Unlike Fox’s prior work, which packs in a full spectrum of visual culture, as if she collapsed her Instagram feed onto a single canvas, Sour flexes in its reduction — a conscious consideration of the gallery space — opting instead for quieter still lives. Entering the house gallery off E 12th St., Fox’s signature chartreuse and neon-yellow hues at once beckon you in and ward you off, like radioactive beacons. Weaving through each room, the paintings linger like indices of secret moments branded onto the walls (entering the bathroom, I half expected to stumble upon the Bear Man Scene from The Shining). Viewing Sour feels like playing a game of Clue, each painting like a vignette of one event. And although the viewer’s impulse seeks resolution, you’d be remiss in gleaning a singular narrative from the exhibition.
Formally and conceptually, Sour excels in its duality. Starting with the selected source material, doubling is a recurring motif: boots, sets of legs, twin masks, and a three-seater sofa. Then Fox groups the appropriated imagery in pairs, making two-layered physical compositions (a reduction in contrast to her previous multilayered series) and compounding their connotations, though their pairings are seldom relational save for their proximity. In Limerance, a couple of porcelain figures locked in a flirtatious tizzy superimpose a pair of twin beds. Are the sculptures substitutes for real people? Are they real people who’ve been frozen by the touch of a wand, and now their beds lie cold? Fox offers nothing more. And why should she? Their compositional cadence is of chief concern. When the subjects feel evasive, the doublings offer stylistic cohesiveness while acknowledging Sour’s conceptual duplicity. Once we think we’ve cracked its code, it eludes us.
With duality comes repetition. In both Bittersweet / Wishing Well and Bed Wetter, Fox pursues a parallel between eggs and naked women. In the left panel of Bittersweet / Wishing Well, a porcelain bird with two eggs on its back sits atop a flat surface. In the right panel, a green torso lies on its back with a sheer negligee pulled down below the hips, revealing pubic hair groomed into a rectangle, their thighs steeping in liquid. On the left side, the bird’s smooth luster glints within its feathered contours and around its spherical offspring, while beads of moisture trickle down the body’s left hip — produced either by the wet environment or perspiration.

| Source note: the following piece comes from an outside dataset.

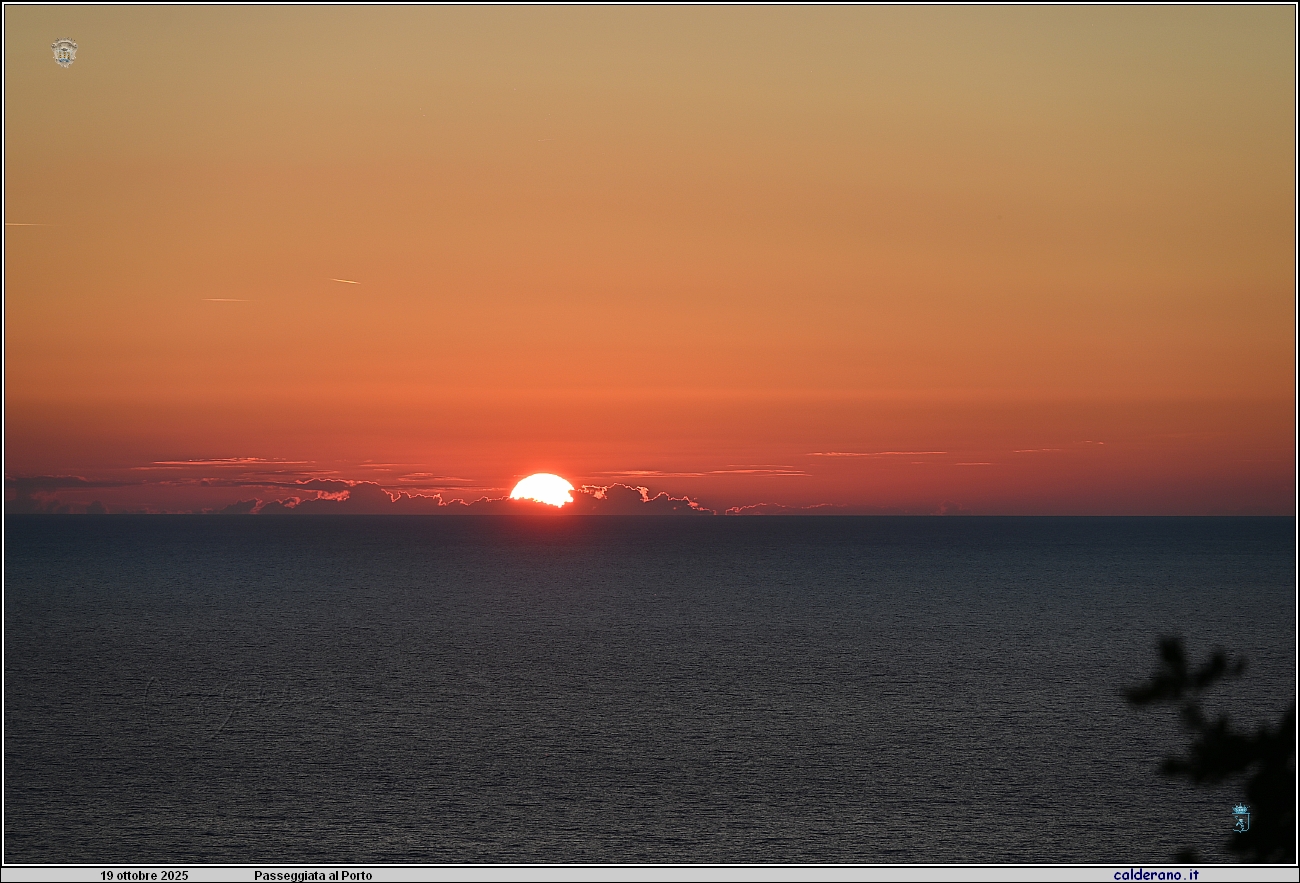The height and width of the screenshot is (883, 1300).
Task: Click the blue crest emblem near bottom-right
Action: tap(1240, 817)
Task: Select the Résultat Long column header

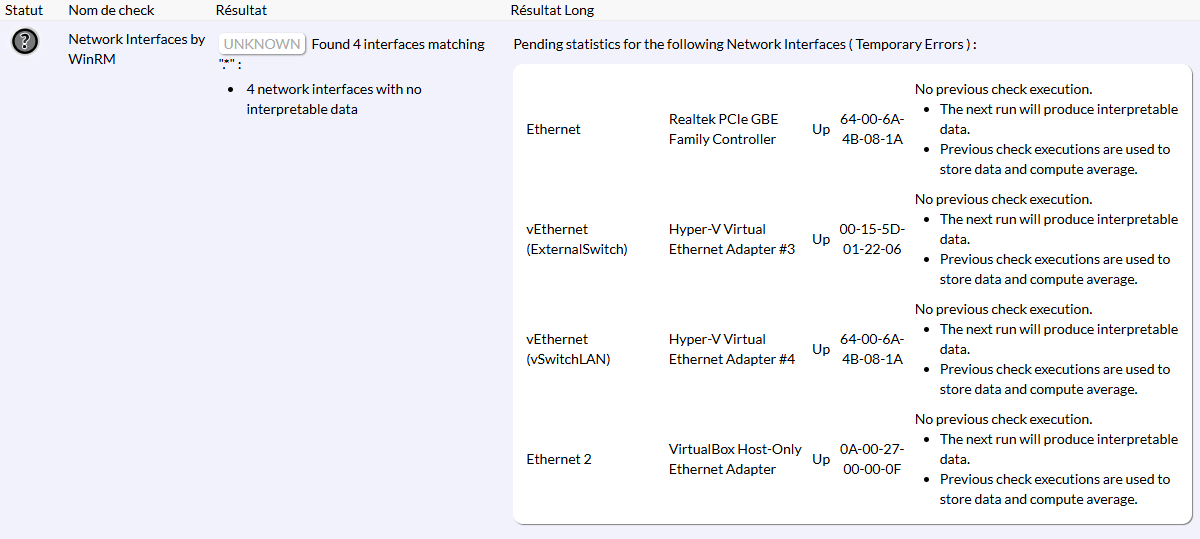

In Bed Wetter, two hands with long acrylic nails delve into a platter of deviled eggs. A separate scene is scrapped over the hands, its tear marks alluding to Fox’s digital collage practice: a woman lies on her stomach naked from the waist down. Facing away from the viewer, her legs spread to form a small “v,” revealing her genitalia. The superimposition hovers her over the crystal dish along the appetizer circuit as if she’s part of the offering. There is a thematic shift between the eggs and the naked women in the two paintings. The diptych format of Bittersweet / Wishing Well keeps the unhatched eggs and the body distinctly separate, but in Bed Wetter, the bodies are directly engaging with the prepared eggs. Again, Fox doesn’t provide further assessment, but it’s this subtlest of shifts that Sour best encapsulates.
As the exhibition’s title suggests, embittering is afoot. The saturated palettes splash an acidic tint upon the imagery, turning mundane objects grim. However, their symbolisms are neither as literal nor as convoluted as they seem. The objects intermingle to find formalist cohesion among their incongruities, and as a result, the scenes are suspended in dualities. Fox has captured a stalled state and invites us to relish in its daze. Teetering between creepy and charming, intriguing and disturbing, playful and perverted, Sour shocks us into quietude with its polished liminality.
Sour is on view at McLennon Pen Co. Gallery in Austin, Texas through July 27, 2024. Charlotte Fox will show work at 303 Gallery in New York in November 2024.